Hardcastle et al. (2000) studied a 5-generation family with an atypical form of retinitis pigmentosa (RP) in which onset of vision loss in males was unusually early, before 2 years of age, and female obligate carriers had normal fundi and waveforms. The proband presented with limited central vision and poor night vision at age 2 years. Upon examination he was able to fix and follow with both eyes; funduscopy showed abnormal grayish macular reflexes and extensive whitish-gray spots throughout the midperiphery of the posterior pole with some areas of coalescence. Examination at 6 years of age revealed eccentric fixation, with visual acuities in the 20/800 range; funduscopy was unchanged except for evidence of retinal arteriole attenuation. At 11 years of age, the boy's visual acuity was limited to counting fingers at 2 to 3 feet and he had markedly constricted peripheral vision; changes in the retinal pigment epithelium (RPE) were nearly confluent in the midperiphery, with small areas of atrophy and a few small patches of intraretinal pigment; retinal arterioles were clearly attenuated in all quadrants, without optic nerve pallor. The proband's maternal uncle was examined at age 21 years and had nondetectable electroretinography (ERG) recordings bilaterally, abnormal color vision, and only residual temporal and inferior fields of vision. Funduscopic examination showed absence of foveal reflexes bilaterally, diffuse granularity of the RPE in the central macula, and moderate intraretinal pigment in the midperiphery. At 35 years of age, visual acuity had deteriorated to hand motion for both eyes, with relatively unchanged fundi except for more notable areas of RPE atrophy and increased amounts of intraretinal pigment in the periphery. In addition, posterior subcapsular cataracts were now detected. The proband's mother and maternal grandmother, both obligate carriers for the condition, had completely normal funduscopic examinations and normal waveforms on ERG.
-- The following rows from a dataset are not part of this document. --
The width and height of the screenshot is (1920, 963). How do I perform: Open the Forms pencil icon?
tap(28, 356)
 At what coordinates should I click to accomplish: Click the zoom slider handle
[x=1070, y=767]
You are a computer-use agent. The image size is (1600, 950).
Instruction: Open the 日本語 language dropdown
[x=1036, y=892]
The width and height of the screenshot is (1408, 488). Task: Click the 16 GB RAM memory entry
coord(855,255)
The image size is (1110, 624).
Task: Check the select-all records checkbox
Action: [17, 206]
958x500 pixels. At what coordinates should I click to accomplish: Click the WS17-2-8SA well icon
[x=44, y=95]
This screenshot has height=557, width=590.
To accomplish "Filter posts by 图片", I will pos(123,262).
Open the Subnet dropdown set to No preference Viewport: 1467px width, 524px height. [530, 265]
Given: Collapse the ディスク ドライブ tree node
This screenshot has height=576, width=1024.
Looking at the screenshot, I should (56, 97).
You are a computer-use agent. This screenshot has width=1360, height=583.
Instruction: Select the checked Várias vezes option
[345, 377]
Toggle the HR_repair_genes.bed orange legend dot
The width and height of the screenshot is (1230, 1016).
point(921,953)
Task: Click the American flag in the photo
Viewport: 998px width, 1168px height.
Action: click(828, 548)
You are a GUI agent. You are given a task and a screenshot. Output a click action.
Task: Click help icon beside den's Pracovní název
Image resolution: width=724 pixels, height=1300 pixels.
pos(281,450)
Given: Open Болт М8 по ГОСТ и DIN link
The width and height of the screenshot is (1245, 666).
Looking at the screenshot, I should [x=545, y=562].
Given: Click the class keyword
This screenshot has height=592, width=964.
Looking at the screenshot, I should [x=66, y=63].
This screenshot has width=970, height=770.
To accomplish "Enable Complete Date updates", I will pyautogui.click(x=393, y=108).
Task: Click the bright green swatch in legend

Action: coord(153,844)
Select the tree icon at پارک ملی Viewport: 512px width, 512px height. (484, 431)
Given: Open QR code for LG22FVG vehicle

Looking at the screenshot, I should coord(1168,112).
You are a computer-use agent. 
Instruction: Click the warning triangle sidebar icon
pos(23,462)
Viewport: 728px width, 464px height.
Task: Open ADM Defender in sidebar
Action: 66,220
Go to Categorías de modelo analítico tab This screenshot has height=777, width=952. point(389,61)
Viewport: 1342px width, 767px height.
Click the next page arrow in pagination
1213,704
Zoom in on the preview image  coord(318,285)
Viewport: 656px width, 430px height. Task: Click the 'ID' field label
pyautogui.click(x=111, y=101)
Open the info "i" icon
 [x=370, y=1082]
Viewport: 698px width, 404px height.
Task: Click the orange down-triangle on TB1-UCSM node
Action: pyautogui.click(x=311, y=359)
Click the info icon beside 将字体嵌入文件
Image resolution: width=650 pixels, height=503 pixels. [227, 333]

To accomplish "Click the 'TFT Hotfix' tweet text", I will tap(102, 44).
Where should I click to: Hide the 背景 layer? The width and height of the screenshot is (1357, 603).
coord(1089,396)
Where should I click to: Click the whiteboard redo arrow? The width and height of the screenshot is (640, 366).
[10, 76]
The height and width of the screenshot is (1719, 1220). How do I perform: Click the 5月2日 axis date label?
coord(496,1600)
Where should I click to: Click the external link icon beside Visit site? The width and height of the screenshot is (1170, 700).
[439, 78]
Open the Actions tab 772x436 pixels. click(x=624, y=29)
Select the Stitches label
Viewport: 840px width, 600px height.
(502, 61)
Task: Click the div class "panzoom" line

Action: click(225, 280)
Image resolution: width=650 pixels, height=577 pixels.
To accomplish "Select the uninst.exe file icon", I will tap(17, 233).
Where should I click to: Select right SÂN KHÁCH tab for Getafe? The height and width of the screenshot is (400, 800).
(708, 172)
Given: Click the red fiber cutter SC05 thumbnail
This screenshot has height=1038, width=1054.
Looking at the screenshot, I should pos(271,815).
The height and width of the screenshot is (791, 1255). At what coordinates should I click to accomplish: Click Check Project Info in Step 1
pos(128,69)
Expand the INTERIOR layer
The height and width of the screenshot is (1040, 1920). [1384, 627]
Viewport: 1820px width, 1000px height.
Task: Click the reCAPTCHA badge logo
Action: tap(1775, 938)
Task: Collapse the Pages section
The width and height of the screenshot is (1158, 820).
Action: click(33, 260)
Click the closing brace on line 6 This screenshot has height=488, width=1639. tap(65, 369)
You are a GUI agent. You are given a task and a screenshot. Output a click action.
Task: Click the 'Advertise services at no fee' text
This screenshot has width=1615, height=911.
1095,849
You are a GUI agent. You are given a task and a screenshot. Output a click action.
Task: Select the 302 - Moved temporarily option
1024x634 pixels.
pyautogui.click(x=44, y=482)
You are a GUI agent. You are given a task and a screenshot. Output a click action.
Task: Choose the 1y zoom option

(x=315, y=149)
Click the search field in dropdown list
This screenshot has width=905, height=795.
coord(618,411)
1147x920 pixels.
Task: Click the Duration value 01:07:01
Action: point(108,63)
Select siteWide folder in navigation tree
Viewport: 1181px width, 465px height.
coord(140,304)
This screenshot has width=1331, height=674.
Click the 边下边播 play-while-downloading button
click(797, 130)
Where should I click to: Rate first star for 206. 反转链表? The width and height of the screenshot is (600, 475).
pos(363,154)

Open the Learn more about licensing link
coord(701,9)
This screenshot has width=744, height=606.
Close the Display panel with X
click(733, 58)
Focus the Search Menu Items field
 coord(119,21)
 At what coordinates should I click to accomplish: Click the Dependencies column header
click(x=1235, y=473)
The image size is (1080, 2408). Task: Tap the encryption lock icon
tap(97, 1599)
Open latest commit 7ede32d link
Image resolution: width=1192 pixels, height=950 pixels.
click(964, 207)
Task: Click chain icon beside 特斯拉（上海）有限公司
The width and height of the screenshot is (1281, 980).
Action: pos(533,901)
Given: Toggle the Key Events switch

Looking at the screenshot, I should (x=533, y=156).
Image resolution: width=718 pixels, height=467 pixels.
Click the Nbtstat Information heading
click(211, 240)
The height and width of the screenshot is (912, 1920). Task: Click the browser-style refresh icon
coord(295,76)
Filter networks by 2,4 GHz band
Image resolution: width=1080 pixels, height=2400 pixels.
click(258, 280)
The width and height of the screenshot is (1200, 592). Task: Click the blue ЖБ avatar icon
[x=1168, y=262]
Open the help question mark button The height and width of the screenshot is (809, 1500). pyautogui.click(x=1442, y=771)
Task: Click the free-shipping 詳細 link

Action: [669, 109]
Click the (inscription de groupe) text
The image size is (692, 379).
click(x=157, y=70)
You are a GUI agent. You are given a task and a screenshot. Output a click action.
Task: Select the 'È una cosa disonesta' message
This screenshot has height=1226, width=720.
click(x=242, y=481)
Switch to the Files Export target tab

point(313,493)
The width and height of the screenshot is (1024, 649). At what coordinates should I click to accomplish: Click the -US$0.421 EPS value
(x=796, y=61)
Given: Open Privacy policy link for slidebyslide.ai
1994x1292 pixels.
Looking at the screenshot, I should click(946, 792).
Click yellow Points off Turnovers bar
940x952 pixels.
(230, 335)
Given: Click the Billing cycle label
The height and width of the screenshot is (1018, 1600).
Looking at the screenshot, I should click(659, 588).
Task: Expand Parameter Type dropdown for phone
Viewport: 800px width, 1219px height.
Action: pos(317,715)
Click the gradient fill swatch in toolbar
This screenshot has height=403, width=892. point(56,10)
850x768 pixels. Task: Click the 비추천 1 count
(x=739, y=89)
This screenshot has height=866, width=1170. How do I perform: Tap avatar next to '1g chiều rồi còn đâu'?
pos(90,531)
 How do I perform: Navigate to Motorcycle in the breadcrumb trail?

By haplotype and linkage analysis in a family segregating retinitis pigmentosa, Hardcastle et al. (2000) found linkage of the disorder to a locus on Xp22, which they designated RP23. Recombination events narrowed the critical interval to an approximately 15-cM region between markers DXS1223 and DXS7161 at Xp22.32-p22.13. The authors stated that disease in this family was clinically distinct from that described by McGuire et al. (1995) (see RP3, 300029) and segregated with more distal markers on chromosome Xp.
▼ Molecular Genetics
In the proband from the 5-generation family with X-linked retinitis pigmentosa previously studied by Hardcastle et al. (2000), Webb et al. (2012) performed targeted genomic next-generation sequencing for the entire RP23 disease interval and identified an intronic variant in the OFD1 gene (300170.0011) that segregated with disease in the family and was not found in 220 control chromosomes. Screening for the intronic OFD1 mutation in 11 unrelated male patients with X-linked RP, in whom mutation in the RPGR (312610) and RP2 (300757) genes had previously been excluded, did not detect the variant.
In a 5-generation family with retinitis pigmentosa mapping to chromosome Xp22.32-p22.13, Hardcastle et al. (2000) sequenced the candidate gene RS1 (300839) but found no mutations.